Sure, I'll see what I can find, thanks @rizsotto
Is there a way to see what is being executed? I have a stuck bear
but don't really know how to dig it :)
Is there a way to see what is being executed? I have a stuck
bear
but don't really know how to dig it :)
Maybe try bear -vvvv -- make
?
I've got a stuck bear, with the last lines on the term being:
[16:48:00.206738, cs, 2849623] [pid: 2849622] recognition failed: No tools recognize this execution.
[16:48:00.207043, cs, 2849623] compilation entries created. [size: 0]
[16:48:00.207048, cs, 2849623] compilation entries to output. [size: 0]
[16:48:00.207176, cs, 2849623] compilation entries written. [size: 0]
[16:48:00.207186, cs, 2849623] succeeded with: 0
[16:48:00.208142, br, 2694891] Process wait request: done. [pid: 2849623]
[16:48:00.208207, br, 2694891] Running citnames finished. [Exited with 0]
[16:48:00.224768, br, 2694891] succeeded with: 0
The log is rather big with all my env, so not very comfortable putting it here.

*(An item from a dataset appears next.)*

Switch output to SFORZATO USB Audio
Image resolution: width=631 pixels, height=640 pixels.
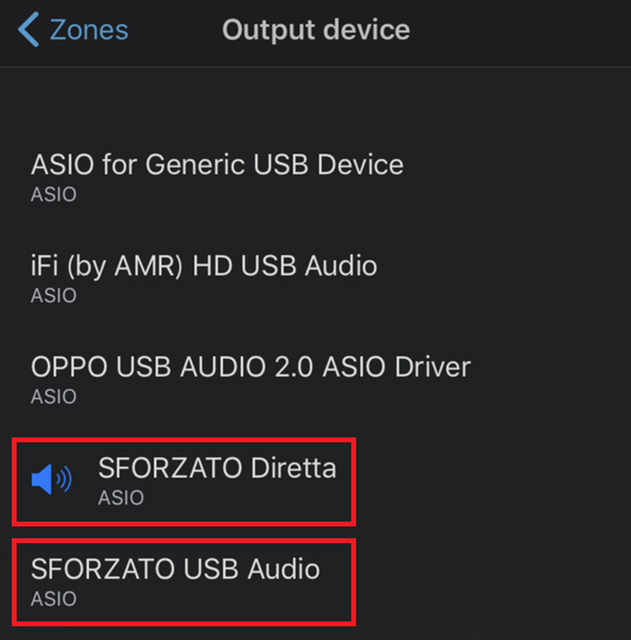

I can give it to someone for debuging :)
The last command seems to be:
[16:48:00.206412, cs, 2849623] [pid: 2849622] execution: {"executable":"/bin/bash","arguments":["/bin/bash","-c","test -f config.h || make \"AR_FLAGS=rc\" \"CC_FOR_BUILD=gcc\" \"CFLAGS=-g -O2 -m32\" \"CXXFLAGS=-
g -O2 -D_GNU_SOURCE -m32\" \"CFLAGS_FOR_BUILD=-g -O2\" \"CFLAGS_FOR_TARGET=-g -O2\" \"INSTALL=/usr/bin/install -c\" \"INSTALL_DATA=/usr/bin/install -c -m 644\" \"INSTALL_PROGRAM=/usr/bin/install -c\" \"INSTALL_S
CRIPT=/usr/bin/install -c\" \"JC1FLAGS=\" \"LDFLAGS=-m32\" \"LIBCFLAGS=-g -O2 -m32\" \"LIBCFLAGS_FOR_TARGET=-g -O2\" \"MAKE=make\" \"MAKEINFO=makeinfo --split-size=5000000 \" \"PICFLAG=\"
...
Thanks @dkm for this update.
Will test if that command alone can cause the build stuck.

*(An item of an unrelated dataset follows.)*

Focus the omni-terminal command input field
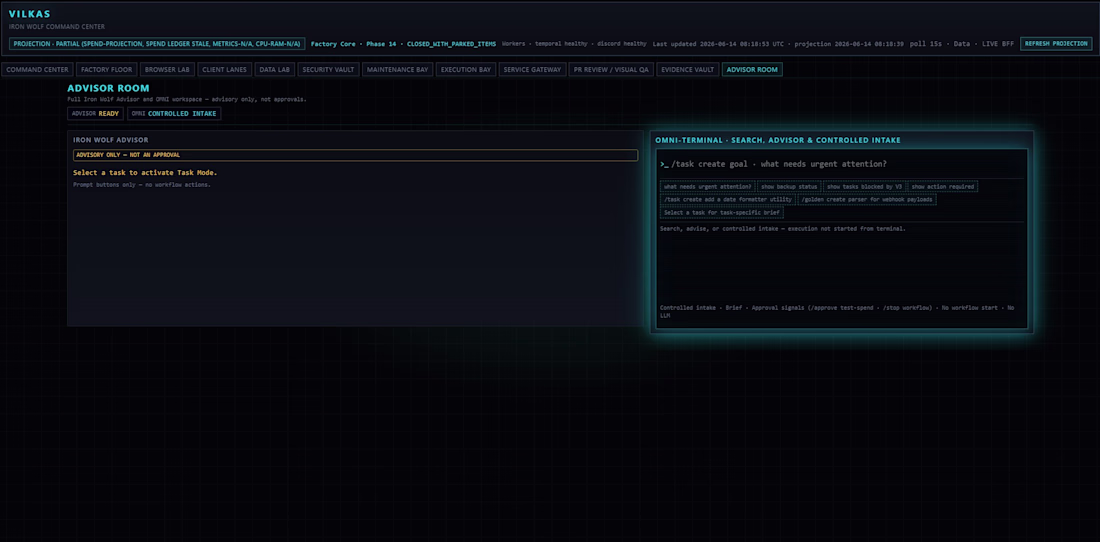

But what I find strange is the output you've pasted here reports the whole build process was finished. The intercept
and citnames
processes are finished. And even bear
finished, which was calling these processes. (The succeeded with...
lines are literally the last lines in the main
function of these tools.)
Oh, maybe some thread was started with incorrect parameter and is preventing the process to finish until it is joined?